Welcome to the News Sorting project using Natural Language Processing (NLP) techniques applied to the BBC News Dataset. This project aims to classify news articles into predefined categories such as business, entertainment, politics, sport, and tech. By leveraging NLP, we'll extract features from the text data to build a machine learning model capable of accurately categorizing news articles.
The BBC News Dataset consists of news articles published by the BBC, categorized into five predefined classes: business, entertainment, politics, sport, and tech. Each article contains textual content along with its corresponding category label. The dataset is available on Kaggle.
data/
: Directory to store the dataset files.notebooks/
: Jupyter notebooks for data exploration, text preprocessing, model training, and evaluation.models/
: Saved models after training.results/
: Results and evaluation metrics.README.md
: This file, providing an overview of the project.
To run the project, you'll need Python 3.x and the following libraries:
- numpy
- pandas
- scikit-learn
- matplotlib
- seaborn
- nltk
- wordcloud
You can install these dependencies using pip:
pip install numpy pandas scikit-learn matplotlib seaborn nltk wordcloud
- Download the BBC News Dataset from Kaggle.

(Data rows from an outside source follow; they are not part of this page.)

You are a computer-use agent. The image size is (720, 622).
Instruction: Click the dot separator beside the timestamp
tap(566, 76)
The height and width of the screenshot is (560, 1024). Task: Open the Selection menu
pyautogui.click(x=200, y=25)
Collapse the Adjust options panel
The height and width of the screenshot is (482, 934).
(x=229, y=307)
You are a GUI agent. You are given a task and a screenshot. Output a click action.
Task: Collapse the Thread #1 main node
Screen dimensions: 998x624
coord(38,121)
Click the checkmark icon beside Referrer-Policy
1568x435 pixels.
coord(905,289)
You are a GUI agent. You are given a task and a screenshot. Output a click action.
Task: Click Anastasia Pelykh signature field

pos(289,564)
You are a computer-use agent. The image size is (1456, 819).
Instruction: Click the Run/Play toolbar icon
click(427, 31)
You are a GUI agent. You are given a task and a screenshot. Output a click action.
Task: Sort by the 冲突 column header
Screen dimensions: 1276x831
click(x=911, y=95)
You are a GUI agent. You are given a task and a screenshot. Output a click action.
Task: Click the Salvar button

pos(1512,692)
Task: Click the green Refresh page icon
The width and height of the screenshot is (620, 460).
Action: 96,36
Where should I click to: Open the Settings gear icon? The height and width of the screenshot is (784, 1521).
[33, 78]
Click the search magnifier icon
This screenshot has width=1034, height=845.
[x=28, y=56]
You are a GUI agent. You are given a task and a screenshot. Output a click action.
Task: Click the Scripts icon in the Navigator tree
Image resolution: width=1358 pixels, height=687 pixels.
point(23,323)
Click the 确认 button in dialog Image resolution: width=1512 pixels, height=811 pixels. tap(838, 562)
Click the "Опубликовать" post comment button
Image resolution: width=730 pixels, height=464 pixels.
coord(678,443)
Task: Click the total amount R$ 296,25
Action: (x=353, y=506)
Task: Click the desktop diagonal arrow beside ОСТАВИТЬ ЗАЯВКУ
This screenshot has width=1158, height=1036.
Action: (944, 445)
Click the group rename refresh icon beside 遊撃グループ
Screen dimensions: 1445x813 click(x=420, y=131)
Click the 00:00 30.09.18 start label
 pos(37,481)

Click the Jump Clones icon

- Place the dataset files in the
data/
directory. - Open and run the Jupyter notebooks in the
notebooks/
directory sequentially. These notebooks cover data preprocessing, text feature extraction, model training, and evaluation. - After training the models, evaluate their performance using appropriate evaluation metrics.
- Experiment with different NLP techniques, models, and hyperparameters to improve performance.
The project aims to achieve the following outcomes:
- Develop an NLP model capable of accurately categorizing news articles into business, entertainment, politics, sport, and tech categories.
- Evaluate the model's performance using metrics such as accuracy, precision, recall, and F1-score.
- Visualize the results and gain insights into the classification performance.
This project is licensed under the MIT License - see the LICENSE file for details.